Change of Name - Roll of Practitioners - Australia - New Zealand
Roll of Practitioners - Change of Name
Australia & New Zealand
[A] New Zealand
Application to Registrar - Declaratory Judgements Act 1908 - Declaration that person is one and the same: Eikelborm [2025] NZHC 3383 <https://beta.nzlii.org/cgi-bin/viewdoc/nz/cases/NZHC/2025/3383.html>: “...[2] The applicant applied to the Registrar to amend the entry in the record book of the Roll of Barristers and Solicitors of New Zealand (the Roll) so that it reflected his current name. … [4] On receipt of the application the Deputy Registrar advised the applicant that there was no ability for the Court to change the original entry on the Roll. [5] The applicant did not accept this and referred to what was said to be a “generic duty” on the Registrar to maintain accurate public records under s 17 of the Public Records Act 2005. … [14] There is nothing in those purposes that would support an inference that in circumstances where the Roll accurately records the name of someone, as it was at the date of the entry onto the Roll, the Act confers a power on the Registrar to subsequently amend that name. Neither is there any substantive provision in the Public Records Act that provides such a power. Alternative course [15] However, it would seem that there is an alternative course available to the applicant to achieve his objective. That is an order under the Declaratory Judgments Act 1908. I propose to treat the application as if it were one for a declaration under the Declaratory Judgments Act. Based on the evidence set out in [8] above, I make the following declarations: (a) John Revans Eichelbaum was admitted as a Barrister and Solicitor of the High Court of New Zealand at Wellington on 27 February 1981 under his then name of John Revans Eichelbaum. (b) The name John Revans Eichelbaum is still on the Roll of Barristers and Solicitors of the High Court of New Zealand and no advice to remove the name from the Roll has been received. (c) John Revans Eichelbaum was born on 17 December 1956 and was registered with that name. He has subsequently lawfully changed his name so that it is now John Eikelborm. (d) John Eikelborm is the same person as John Revans Eichelbaum whose name is on the Roll of Barristers and Solicitors of the High Court of New Zealand.”
[B] Western Australia
“After being admitted, can I change my name on the roll of practitioners? 30. Yes. Practitioners must file an affidavit stating that they wish to change their name on the roll and provide evidence in support (for example, a marriage certificate; name change certificate; or divorce certificate). There is no filing fee. Once approved by the Master, Central Office will contact the practitioner to come to the Court and resign the roll. See Practice Direction 10.2 – Change of Name of Practitioners.”: ‘Admissions: FAQs and Common Mistakes on Filing’ (Supreme Court of Western Australia, Nov 2019) <https://supremecourt.wa.gov.au/_files/FAQs%20Common%20Mistakes%20on%20Filing%20Motion.pdf>.

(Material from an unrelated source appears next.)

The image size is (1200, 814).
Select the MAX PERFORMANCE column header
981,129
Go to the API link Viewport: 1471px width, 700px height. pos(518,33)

PD 10.2: Application in chambers supported by affidavit: “10.2. Change of Name of Practitioners 1.A practitioner who has changed his or her name, whether on marriage or otherwise, will be permitted to re-subscribe the roll on proving the change of name to the satisfaction of the Master. 2. The application should be made by affidavit exhibiting the relevant certificate”: Consolidated Practice Directions, [10.2] <https://www.supremecourt.wa.gov.au/_files/Consolidated%20Practice%20Directions%20(Original%20as%20at%2029%20April%202026).pdf>.
Melanie Tonon (LinkedIn) <https://www.linkedin.com/posts/melanie-tonon-a785a3a4_how-to-change-your-name-on-the-roll-of-practitioners-activity-6813012958910799872-EDeM>, archived at <https://archive.md/Rb2BU>.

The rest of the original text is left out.